[[ GIVEN INFORMATION, beginning ]]

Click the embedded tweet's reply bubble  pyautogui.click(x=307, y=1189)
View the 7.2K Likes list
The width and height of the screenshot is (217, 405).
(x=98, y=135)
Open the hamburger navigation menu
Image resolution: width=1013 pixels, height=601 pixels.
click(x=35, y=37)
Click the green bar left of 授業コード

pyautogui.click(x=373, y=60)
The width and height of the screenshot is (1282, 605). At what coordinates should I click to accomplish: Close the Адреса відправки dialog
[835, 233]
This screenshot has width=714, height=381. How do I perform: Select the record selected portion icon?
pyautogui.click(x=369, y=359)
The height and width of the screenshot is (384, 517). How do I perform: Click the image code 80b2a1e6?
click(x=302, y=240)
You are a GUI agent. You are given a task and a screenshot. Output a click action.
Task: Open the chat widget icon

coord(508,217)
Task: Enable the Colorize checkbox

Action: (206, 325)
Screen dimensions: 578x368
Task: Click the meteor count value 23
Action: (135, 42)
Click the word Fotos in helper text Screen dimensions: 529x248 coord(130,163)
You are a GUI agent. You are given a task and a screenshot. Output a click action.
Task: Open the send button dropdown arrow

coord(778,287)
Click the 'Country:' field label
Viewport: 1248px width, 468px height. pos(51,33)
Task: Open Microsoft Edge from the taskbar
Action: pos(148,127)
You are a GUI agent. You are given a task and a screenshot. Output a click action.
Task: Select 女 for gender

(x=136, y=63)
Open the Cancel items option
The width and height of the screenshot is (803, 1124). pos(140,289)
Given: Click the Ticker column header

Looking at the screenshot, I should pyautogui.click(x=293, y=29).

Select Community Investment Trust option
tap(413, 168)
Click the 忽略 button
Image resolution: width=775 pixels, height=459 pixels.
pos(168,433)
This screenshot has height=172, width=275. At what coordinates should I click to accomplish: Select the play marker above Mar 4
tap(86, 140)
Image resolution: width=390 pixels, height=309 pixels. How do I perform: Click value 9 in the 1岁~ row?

[[ GIVEN INFORMATION, end ]]

TASK DESCRIPTION = A verbatim copy of every entry is required.

TASK RESULT =
Click the embedded tweet's reply bubble  pyautogui.click(x=307, y=1189)
View the 7.2K Likes list
The width and height of the screenshot is (217, 405).
(x=98, y=135)
Open the hamburger navigation menu
Image resolution: width=1013 pixels, height=601 pixels.
click(x=35, y=37)
Click the green bar left of 授業コード

pyautogui.click(x=373, y=60)
The width and height of the screenshot is (1282, 605). At what coordinates should I click to accomplish: Close the Адреса відправки dialog
[835, 233]
This screenshot has width=714, height=381. How do I perform: Select the record selected portion icon?
pyautogui.click(x=369, y=359)
The height and width of the screenshot is (384, 517). How do I perform: Click the image code 80b2a1e6?
click(x=302, y=240)
You are a GUI agent. You are given a task and a screenshot. Output a click action.
Task: Open the chat widget icon

coord(508,217)
Task: Enable the Colorize checkbox

Action: (206, 325)
Screen dimensions: 578x368
Task: Click the meteor count value 23
Action: (135, 42)
Click the word Fotos in helper text Screen dimensions: 529x248 coord(130,163)
You are a GUI agent. You are given a task and a screenshot. Output a click action.
Task: Open the send button dropdown arrow

coord(778,287)
Click the 'Country:' field label
Viewport: 1248px width, 468px height. pos(51,33)
Task: Open Microsoft Edge from the taskbar
Action: pos(148,127)
You are a GUI agent. You are given a task and a screenshot. Output a click action.
Task: Select 女 for gender

(x=136, y=63)
Open the Cancel items option
The width and height of the screenshot is (803, 1124). pos(140,289)
Given: Click the Ticker column header

Looking at the screenshot, I should pyautogui.click(x=293, y=29).

Select Community Investment Trust option
tap(413, 168)
Click the 忽略 button
Image resolution: width=775 pixels, height=459 pixels.
pos(168,433)
This screenshot has height=172, width=275. At what coordinates should I click to accomplish: Select the play marker above Mar 4
tap(86, 140)
Image resolution: width=390 pixels, height=309 pixels. How do I perform: Click value 9 in the 1岁~ row?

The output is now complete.